Bottlenecks in your testing tools, infrastructure, or methodology might just hurt your load test results, and the results can skew your metrics.
For example…
A few weeks ago we were running an iperf load test to see what improvements (if any) could be made to the configuration of a Windows Server networking stack. Setting up iperf for maximum throughput testing is easy.
The base test proved pretty fast, too!
This testing was performed on our new 10GbE lab environment without jumbo frames enabled in the guest. We’ve got a Cisco Nexus 5k underneath this environment, so it is nice and fast.
We wanted to see the performance improvements with keeping this stream of data on the backplane of one physical server in our VM lab. We moved both of these VMs to the same host. Performing the same test should improve performance. I’ve seen upwards of a 16x performance improvement on a 1GbE network, so we should see at least a decent improvement on 10GbE, right?
The next test is after we moved them to the same host.
It’s virtually (no pun intended) identical.
OK. So, let’s try to make Windows a bit more efficient.
The results show a bit of improvement.
But… why did it stop there?
OK…
Looking at the system state showed us an instant bottleneck.

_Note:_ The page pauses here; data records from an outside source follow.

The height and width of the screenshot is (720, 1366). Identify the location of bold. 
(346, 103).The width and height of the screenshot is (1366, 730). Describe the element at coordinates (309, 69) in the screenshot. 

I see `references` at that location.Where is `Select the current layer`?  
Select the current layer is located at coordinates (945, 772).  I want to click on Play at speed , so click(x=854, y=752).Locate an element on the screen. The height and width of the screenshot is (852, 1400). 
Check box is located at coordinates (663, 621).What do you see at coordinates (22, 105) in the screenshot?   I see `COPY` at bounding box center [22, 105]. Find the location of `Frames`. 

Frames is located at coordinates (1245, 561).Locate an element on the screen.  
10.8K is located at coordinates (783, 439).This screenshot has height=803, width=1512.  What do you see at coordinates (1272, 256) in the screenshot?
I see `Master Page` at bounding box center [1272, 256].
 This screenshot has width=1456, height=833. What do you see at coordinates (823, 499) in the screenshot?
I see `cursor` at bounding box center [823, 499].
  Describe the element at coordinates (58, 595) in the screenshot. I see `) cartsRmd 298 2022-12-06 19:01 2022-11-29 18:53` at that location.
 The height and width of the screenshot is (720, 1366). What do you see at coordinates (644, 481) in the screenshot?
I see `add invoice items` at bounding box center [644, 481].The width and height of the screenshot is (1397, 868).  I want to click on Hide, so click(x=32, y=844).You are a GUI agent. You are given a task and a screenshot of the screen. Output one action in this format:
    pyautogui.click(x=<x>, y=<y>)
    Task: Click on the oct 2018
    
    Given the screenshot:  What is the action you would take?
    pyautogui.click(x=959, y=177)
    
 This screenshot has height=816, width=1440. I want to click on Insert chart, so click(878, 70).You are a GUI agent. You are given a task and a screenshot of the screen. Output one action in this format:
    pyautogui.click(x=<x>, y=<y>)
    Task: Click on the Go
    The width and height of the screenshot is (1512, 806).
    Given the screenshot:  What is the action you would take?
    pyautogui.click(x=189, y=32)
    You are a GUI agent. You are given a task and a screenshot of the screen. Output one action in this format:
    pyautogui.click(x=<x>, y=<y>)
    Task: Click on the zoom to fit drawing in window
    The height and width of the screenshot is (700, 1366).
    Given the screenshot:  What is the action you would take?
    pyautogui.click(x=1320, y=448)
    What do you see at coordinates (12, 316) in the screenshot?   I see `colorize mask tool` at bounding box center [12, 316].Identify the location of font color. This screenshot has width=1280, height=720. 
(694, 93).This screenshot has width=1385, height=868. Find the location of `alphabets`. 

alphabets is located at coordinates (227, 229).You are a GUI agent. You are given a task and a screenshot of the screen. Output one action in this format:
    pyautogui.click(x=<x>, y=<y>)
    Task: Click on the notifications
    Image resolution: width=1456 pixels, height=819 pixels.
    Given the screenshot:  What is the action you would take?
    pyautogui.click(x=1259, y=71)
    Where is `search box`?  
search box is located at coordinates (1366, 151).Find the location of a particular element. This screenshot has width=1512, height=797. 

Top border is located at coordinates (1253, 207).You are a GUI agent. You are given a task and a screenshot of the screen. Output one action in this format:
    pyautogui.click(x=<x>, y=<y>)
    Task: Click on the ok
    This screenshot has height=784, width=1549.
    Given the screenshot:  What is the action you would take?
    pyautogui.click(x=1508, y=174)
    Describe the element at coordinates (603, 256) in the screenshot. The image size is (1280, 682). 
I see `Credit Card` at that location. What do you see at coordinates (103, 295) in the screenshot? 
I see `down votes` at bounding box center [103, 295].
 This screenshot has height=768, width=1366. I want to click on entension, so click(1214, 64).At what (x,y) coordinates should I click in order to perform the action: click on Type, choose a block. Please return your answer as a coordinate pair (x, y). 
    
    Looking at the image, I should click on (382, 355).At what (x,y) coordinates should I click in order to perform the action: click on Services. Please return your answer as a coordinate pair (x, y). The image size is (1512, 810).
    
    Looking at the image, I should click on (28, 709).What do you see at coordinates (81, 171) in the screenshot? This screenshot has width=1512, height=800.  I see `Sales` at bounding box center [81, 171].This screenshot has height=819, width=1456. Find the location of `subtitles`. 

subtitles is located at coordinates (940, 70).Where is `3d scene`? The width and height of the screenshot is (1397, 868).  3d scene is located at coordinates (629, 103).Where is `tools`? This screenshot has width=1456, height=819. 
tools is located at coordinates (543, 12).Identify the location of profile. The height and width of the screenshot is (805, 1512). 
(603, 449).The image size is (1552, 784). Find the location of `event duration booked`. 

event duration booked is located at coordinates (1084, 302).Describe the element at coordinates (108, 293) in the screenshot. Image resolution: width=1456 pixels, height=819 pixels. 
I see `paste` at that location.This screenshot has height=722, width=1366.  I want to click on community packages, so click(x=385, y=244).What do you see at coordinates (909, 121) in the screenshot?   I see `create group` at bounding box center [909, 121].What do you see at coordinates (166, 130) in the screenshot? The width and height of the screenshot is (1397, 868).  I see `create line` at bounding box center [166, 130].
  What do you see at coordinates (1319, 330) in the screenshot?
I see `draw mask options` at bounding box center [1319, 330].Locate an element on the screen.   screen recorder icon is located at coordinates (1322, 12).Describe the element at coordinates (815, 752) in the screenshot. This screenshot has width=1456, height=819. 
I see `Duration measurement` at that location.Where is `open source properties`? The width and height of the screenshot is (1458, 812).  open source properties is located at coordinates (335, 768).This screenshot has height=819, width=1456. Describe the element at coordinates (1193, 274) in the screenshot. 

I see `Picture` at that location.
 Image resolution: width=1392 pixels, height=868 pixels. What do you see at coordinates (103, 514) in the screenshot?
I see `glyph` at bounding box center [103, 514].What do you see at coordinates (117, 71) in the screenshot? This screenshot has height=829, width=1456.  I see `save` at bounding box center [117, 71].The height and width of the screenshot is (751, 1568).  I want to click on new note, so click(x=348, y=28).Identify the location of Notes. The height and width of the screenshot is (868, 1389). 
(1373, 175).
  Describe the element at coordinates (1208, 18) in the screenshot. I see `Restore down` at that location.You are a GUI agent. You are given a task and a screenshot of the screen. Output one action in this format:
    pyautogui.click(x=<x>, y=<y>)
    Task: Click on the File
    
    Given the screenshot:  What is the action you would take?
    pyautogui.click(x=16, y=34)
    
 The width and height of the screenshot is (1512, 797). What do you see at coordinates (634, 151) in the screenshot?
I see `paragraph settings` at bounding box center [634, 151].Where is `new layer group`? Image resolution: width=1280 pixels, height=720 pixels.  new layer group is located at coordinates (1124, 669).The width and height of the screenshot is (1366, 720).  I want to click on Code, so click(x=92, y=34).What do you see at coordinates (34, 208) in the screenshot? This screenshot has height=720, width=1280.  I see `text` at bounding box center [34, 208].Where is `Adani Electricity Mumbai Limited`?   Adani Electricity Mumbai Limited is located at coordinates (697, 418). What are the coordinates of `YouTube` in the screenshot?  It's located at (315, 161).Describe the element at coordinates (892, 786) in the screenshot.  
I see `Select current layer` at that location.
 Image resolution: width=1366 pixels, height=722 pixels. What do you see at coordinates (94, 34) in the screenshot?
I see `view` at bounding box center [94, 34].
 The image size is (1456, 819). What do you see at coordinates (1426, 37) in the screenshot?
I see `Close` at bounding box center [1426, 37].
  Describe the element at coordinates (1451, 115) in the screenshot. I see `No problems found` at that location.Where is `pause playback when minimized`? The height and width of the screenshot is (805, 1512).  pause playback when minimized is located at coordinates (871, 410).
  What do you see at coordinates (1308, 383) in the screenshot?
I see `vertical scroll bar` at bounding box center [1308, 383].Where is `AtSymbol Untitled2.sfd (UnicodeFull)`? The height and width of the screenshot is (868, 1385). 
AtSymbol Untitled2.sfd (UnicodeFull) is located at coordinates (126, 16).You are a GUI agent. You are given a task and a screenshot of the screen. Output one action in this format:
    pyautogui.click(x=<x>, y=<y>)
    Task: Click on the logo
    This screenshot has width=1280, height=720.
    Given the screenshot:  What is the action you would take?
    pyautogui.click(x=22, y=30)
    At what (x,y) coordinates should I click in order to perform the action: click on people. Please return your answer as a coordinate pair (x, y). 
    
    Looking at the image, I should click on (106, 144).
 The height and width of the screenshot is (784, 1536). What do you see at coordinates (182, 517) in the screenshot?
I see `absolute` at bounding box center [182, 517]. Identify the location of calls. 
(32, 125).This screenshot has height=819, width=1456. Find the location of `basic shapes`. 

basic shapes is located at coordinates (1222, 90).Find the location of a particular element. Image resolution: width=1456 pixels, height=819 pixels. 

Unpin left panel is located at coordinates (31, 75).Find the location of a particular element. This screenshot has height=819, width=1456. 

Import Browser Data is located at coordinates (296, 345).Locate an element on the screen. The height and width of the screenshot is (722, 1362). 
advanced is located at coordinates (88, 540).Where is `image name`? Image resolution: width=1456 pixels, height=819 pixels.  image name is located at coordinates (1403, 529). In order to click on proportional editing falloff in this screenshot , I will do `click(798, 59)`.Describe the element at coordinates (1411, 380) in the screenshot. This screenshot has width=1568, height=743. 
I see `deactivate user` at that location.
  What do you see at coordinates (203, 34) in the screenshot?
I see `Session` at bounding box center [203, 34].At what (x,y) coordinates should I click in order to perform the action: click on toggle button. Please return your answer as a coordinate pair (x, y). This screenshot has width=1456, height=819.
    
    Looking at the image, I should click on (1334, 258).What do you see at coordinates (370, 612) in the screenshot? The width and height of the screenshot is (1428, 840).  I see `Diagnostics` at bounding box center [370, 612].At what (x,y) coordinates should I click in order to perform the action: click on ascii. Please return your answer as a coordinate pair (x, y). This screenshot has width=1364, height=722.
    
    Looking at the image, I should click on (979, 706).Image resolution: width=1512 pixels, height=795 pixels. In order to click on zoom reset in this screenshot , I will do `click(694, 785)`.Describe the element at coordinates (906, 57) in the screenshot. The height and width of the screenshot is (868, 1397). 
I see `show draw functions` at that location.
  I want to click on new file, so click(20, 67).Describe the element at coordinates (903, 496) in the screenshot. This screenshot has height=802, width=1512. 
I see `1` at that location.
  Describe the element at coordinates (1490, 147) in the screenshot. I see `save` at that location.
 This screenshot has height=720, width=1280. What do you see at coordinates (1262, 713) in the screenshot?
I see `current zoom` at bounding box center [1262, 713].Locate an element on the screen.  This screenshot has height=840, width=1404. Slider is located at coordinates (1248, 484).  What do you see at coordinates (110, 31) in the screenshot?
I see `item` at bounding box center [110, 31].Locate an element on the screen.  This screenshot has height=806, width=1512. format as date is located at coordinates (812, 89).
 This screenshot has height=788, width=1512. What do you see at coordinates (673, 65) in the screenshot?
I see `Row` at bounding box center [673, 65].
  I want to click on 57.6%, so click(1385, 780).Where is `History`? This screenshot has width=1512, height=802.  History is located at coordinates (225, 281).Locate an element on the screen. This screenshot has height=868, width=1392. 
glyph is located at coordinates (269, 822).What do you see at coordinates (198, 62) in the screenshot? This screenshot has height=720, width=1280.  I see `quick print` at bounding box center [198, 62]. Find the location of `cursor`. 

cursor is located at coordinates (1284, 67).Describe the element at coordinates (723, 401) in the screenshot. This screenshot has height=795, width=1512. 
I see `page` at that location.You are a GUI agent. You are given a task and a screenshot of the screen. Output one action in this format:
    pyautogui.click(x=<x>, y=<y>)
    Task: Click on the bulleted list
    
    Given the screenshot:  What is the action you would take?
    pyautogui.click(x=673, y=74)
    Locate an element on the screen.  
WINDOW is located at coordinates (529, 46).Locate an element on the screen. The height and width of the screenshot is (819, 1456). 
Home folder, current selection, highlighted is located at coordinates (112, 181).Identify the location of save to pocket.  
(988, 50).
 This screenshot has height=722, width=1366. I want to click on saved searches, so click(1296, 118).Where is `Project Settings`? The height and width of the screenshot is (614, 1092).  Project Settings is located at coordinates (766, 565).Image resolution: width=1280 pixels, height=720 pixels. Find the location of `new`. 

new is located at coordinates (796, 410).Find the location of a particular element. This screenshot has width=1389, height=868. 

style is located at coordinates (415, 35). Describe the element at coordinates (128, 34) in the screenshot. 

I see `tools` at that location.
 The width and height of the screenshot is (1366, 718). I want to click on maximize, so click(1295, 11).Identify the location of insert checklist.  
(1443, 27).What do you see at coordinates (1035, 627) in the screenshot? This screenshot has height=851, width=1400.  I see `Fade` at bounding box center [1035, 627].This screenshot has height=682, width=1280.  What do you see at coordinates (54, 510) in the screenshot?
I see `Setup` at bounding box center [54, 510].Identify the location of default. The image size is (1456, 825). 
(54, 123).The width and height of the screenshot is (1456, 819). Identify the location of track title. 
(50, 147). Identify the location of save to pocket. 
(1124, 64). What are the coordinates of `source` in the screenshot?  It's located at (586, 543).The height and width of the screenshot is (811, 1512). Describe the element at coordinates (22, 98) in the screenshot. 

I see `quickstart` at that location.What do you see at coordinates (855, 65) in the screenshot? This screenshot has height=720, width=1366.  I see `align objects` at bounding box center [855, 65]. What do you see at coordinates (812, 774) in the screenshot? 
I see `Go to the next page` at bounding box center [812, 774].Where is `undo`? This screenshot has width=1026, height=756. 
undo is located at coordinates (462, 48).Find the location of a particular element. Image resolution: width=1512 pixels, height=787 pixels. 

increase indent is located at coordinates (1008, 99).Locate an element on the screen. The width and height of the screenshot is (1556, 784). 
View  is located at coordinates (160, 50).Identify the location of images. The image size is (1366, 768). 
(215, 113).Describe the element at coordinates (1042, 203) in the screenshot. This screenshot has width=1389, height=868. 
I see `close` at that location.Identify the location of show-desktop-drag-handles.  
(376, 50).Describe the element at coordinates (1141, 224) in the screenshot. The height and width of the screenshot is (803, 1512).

One vCPU was maxed out, while the other was stagnant. This imbalance is one key reason why you should rarely trust a single CPU average metric coming from your monitoring tools.
The load test utility had maxed out the compute resource that it had available, due to internal limitations within iperf itself. It’s a shame that this utility is not multi-threaded, because I think we could have a much greater result of improvement on this system.
Monitor the utilities that you’re using to do load testing, because limitations like this might skew your results!